This creates a problem for any Web site trying to add value to a web of museum object data through social networking and user interaction. A better museum candidate for something to build a social Web service around is exhibitions. These are less granular, and have social 'pull' from the fact that people physically visit them, sometimes even paying for a ticket. A social Web site based around museum exhibitions would be an interesting project to pursue, although it would have to cover all museums in order to have enough data to be interesting.

For this project, though, the focus is firmly on museum objects. A way to get around the problem of the millions of individual objects having low social pull is to de-emphasise the importance of the individual object pages, which will have very little data anyway, and play up the importance of the aggregation pages. If an individual scalpel isn't interesting, then perhaps the collection of scalpels will be. This is somewhat equivalent to the 'groups' feature in Flickr, where a 'pool' of photos can be collected, with discussion and members attached to the collective group of photos.

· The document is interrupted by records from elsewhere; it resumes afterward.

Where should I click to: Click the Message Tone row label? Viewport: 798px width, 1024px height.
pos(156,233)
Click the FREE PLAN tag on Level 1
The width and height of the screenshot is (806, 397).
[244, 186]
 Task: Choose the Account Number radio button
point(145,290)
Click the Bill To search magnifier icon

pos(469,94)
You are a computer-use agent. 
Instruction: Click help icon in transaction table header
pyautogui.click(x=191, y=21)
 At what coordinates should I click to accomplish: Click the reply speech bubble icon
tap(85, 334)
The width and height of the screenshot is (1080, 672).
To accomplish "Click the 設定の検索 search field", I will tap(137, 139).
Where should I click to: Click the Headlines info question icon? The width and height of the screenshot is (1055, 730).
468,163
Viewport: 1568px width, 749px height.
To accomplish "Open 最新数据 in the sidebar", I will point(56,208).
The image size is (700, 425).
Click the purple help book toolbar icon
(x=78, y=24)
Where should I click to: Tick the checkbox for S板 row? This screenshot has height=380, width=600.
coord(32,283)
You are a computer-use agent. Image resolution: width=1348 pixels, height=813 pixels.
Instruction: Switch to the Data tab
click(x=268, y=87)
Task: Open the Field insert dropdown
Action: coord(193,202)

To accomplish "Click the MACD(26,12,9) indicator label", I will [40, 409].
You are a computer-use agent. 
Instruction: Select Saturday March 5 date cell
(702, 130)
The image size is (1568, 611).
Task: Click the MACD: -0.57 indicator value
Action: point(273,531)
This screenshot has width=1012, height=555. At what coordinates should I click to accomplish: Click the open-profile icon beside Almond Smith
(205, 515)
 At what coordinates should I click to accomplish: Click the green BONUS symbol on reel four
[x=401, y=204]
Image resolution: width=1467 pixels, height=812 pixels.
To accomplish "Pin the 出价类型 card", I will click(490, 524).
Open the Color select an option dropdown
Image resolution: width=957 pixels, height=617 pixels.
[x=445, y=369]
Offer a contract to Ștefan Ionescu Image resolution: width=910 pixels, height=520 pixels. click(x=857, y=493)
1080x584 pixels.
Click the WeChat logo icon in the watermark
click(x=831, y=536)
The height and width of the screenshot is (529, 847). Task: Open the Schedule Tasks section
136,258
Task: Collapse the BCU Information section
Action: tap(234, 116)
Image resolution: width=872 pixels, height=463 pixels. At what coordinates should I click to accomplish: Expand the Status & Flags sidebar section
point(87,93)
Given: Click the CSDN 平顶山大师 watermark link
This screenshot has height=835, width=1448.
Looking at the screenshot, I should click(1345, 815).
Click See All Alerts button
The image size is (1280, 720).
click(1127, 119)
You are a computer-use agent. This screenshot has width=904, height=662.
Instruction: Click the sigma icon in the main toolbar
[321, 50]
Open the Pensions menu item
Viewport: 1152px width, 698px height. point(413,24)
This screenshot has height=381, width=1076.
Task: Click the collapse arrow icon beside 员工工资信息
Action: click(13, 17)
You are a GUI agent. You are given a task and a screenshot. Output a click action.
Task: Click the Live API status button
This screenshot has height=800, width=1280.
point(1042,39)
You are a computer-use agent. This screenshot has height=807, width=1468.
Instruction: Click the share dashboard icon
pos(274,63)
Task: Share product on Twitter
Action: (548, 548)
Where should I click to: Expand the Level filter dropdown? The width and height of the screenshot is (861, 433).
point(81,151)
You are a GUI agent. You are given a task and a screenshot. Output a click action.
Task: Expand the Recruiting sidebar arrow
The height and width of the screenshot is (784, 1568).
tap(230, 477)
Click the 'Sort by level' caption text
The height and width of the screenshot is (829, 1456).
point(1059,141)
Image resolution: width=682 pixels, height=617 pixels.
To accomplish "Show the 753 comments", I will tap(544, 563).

Aggregation pages, or 'List Views'

Designing a Web service around aggregation pages is hard. Not only do I need the pages for each Who, What, Where, When and How, but I also need pages where these can be combined, so that it's possible to point people at a pages of 'objects from the Science Museum collected in 1962 from India', or 'objects from the National Maritime Museum that are coins and were acquired by a purchase'. There are, of course, millions of permutations. These views could simply be accessible through an advanced search, of the type where you select two fields, their values and an 'AND' operator to specify the intersection of these fields. This is a possible, and perhaps even useful feature, but it would be hard to make it easily usable. It's well-known that 'advanced search' options rarely get used on public Web sites, and anyway, this feature would suffer from the problem that, before searching, a user would have no way of knowing how many results would be in the returned collection.

A better approach might be to use some kind of sophisticated computing algorithm which identifies properties of objects that seem to follow a pattern, and suggests collections which are possibly interesting. Flickr has experimented with this kind of approach with their 'clusters' feature, where the image tags are analysed for tags that often appear together; they are then presented as a group comprising the photos which are tagged by most of the tags within that cluster. This relatively simple concept can generate some genuinely meaningful groupings. The clusters for the tag 'museum' are, at present 'art, architecture, sculpture', 'newyork, nyc, newyorkcity', 'paris, france, louvre' and 'london, england, uk' - which together do seem represent some of the most popular locations and types of museum.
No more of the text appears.